The leap from physical boxes to computational scheduling happened in a university dormitory in Poznań. Piotr Woźniak, a molecular biology student at Adam Mickiewicz University, had calculated in 1982 that at his prevailing rate of forgetting, it would take roughly one hundred twenty years to master the English vocabulary he needed [11]. Desperate for a solution, he ran two experiments in 1985 on his own learning. The first tracked how different spacing patterns affected retention. The second attempted to approximate the optimal intervals between reviews.

On July 31, 1985, Woźniak began applying the results to his own study — the date he later called the birthday of computational spaced repetition. The system was entirely paper-based: pages of forty question-answer pairs reviewed at intervals of roughly one, seven, sixteen, and thirty-five days. He called it SM-0 [12].

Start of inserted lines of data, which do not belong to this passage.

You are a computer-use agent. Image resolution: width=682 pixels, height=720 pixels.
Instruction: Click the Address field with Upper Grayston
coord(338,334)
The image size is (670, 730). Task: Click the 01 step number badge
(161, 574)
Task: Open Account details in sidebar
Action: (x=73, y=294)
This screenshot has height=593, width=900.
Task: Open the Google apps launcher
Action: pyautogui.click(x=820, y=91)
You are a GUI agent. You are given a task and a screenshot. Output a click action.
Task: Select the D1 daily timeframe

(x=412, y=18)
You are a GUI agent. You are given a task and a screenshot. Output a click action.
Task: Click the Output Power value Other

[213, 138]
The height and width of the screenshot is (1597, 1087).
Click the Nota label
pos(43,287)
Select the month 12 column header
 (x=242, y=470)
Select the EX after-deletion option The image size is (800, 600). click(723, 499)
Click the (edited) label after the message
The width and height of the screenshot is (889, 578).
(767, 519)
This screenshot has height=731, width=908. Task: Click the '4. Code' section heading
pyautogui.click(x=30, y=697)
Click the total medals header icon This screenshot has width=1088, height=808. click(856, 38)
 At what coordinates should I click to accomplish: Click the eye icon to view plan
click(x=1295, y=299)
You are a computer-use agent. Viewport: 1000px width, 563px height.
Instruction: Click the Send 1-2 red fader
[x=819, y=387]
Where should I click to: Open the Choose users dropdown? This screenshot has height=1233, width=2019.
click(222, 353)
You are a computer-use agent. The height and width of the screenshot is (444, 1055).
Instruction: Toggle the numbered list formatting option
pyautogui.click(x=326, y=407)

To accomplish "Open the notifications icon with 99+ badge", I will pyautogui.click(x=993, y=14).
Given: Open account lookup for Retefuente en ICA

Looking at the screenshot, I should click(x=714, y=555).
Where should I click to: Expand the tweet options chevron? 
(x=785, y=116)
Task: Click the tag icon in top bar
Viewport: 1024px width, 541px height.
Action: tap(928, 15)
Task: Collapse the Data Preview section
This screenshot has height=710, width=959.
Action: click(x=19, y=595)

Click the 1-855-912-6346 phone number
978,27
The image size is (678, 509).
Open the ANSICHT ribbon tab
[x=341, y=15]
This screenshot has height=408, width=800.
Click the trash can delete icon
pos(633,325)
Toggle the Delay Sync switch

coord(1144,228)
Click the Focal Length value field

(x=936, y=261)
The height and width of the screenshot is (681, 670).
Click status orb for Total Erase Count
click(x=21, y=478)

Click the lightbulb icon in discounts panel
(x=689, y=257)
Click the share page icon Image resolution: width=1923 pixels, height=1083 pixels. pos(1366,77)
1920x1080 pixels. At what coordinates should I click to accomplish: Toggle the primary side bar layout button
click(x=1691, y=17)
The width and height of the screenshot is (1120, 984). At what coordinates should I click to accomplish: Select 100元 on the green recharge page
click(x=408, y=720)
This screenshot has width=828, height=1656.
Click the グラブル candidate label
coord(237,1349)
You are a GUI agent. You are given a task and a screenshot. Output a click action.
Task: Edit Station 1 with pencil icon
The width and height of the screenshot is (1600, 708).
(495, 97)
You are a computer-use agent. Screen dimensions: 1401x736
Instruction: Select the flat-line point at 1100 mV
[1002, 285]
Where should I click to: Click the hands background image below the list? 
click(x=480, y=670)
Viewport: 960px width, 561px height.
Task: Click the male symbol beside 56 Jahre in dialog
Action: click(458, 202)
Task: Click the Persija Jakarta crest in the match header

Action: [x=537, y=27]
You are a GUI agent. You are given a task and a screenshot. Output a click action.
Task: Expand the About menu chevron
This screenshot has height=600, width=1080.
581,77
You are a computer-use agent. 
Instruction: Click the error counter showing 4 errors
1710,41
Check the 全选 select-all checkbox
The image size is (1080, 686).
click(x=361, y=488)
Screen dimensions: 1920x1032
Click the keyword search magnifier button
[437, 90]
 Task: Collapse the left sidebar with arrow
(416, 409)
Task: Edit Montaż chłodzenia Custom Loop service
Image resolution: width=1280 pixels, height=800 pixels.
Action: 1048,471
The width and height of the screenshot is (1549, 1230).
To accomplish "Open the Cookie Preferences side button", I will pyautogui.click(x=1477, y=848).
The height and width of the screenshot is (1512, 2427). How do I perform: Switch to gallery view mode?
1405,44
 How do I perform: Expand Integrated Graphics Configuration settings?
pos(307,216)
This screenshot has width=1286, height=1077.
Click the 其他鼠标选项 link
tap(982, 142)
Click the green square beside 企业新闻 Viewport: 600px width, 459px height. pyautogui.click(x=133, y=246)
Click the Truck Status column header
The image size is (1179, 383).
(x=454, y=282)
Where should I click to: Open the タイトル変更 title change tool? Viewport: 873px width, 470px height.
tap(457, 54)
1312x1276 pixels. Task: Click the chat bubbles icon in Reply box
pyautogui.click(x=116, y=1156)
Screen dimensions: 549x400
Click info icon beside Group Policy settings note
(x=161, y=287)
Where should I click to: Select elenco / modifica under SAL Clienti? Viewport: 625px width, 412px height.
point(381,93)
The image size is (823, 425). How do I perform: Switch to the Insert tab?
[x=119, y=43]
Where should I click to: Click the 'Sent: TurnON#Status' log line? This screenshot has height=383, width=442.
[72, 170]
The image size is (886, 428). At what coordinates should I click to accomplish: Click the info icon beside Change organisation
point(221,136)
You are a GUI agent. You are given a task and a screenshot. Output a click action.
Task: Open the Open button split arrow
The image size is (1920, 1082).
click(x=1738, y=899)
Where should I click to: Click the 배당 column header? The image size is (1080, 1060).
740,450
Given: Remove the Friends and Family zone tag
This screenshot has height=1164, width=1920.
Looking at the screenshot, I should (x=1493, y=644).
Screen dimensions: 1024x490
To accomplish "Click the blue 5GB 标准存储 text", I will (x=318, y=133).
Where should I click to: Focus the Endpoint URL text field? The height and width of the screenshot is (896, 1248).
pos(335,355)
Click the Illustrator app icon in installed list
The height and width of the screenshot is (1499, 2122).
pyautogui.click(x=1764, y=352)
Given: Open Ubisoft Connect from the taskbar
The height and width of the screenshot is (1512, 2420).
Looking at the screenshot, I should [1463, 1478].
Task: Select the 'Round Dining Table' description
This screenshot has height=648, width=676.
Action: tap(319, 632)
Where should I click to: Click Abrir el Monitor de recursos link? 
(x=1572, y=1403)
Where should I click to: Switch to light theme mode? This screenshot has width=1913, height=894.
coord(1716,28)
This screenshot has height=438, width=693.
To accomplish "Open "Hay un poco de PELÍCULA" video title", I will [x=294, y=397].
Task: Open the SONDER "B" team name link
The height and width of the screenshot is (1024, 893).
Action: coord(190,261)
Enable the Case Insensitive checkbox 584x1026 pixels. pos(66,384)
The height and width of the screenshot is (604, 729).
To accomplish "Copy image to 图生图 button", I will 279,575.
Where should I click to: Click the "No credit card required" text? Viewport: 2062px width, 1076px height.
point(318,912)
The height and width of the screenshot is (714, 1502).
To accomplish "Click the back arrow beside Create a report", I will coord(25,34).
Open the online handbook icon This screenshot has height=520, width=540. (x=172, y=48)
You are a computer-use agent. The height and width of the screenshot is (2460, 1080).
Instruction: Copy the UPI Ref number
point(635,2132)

Two years later, Woźniak acquired an IBM PC and wrote the first computerized version in Turbo Pascal 3.0 over sixteen evenings in late 1987. The scheduling logic — Algorithm SM-2 — introduced three innovations that became canonical.

First, each item carried its own ease factor, initialized at 2.5. This number controlled how quickly intervals grew. A card with a high ease factor would be reviewed less and less frequently. A card with a low ease factor would stay in frequent rotation.

Second, the user graded each recall on a scale from zero to five — zero meaning total blackout, five meaning perfect recall. The algorithm used this grade to adjust the ease factor after every review. The update equation was simple:

EF' = EF + (0.1 - (5 - q) × (0.08 + (5 - q) × 0.02))

where q is the grade. For a grade of four, the ease factor stays unchanged. For a five, it increases by 0.1. For a three, it decreases by 0.14 [1].

Third, intervals followed a recursive formula: the first review came after one day, the second after six days, and every subsequent interval was the previous interval multiplied by the ease factor. A card with an ease factor of 2.5 would follow a schedule roughly like: 1 day, 6 days, 15 days, 38 days, 94 days.

1885

Ebbinghaus publishes the forgetting curve

1939

Spitzer tests spacing effect in 3,605 Iowa students

1972

Leitner publishes the cardboard box system

1978

Landauer and Bjork propose expanding retrieval practice

1985

Wozniak creates SM-0 — the first paper-based scheduler

1987

SM-2 becomes the first computerized scheduling algorithm

1992

Bjork and Bjork publish the New Theory of Disuse

2006

Cepeda meta-analysis confirms spacing effect across 317 experiments

In his 1990 master's thesis, Woźniak reported the results: during the first year of using SM-2, he memorized 10,255 English vocabulary items at forty-one minutes per day, with overall retention of 92 percent when excluding items still in their first three weeks of learning [13].

The decision that sealed SM-2's dominance came in 1990, when Woźniak placed the full algorithm description in the public domain as an appendix to his thesis. Every subsequent algorithm he created remained proprietary. SM-2 was the last one anyone could freely use.

Thirty Years of Invisible Progress

What happened next is one of the strangest stories in the history of applied science. The creator of SM-2 spent the next three decades building better algorithms — dramatically better algorithms — and almost none of them reached the outside world.

Algorithm SM-4 appeared in 1989, the first version whose scheduling adapted to user performance. SM-5, released the same year, replaced the matrix of optimal intervals with a matrix of optimal factors — the ratio between successive intervals rather than the intervals themselves. This seemingly small change eliminated a mathematical inconsistency in SM-4 and roughly doubled acquisition speed [14].

SM-6 in 1991 was the first to use regression on actual forgetting-curve data. Instead of adjusting intervals through trial and error, it plotted how recall probability decayed over time for each difficulty category and derived optimal intervals directly from the curves [15].

SM-8 in 1995 was the first algorithm designed entirely from previously collected data — millions of repetitions accumulated by users of earlier versions. SM-11 in 2002 added robustness against delayed or early reviews. SM-15 in 2011 extended the system to handle review delays of up to fifteen years [16].

But the real breakthrough came in 2016 with SM-17. This was the first algorithm built explicitly on what its creator called the two-component model of long-term memory [17]. The model proposed that every memory has two measurable properties: stability — how long it takes for the probability of recall to drop from 100 percent to 90 percent — and retrievability — the current probability that the memory can be accessed right now. These two numbers, combined with a third variable representing item difficulty, formed the DSR model (Difficulty, Stability, Retrievability) that would later become the theoretical core of FSRS as well.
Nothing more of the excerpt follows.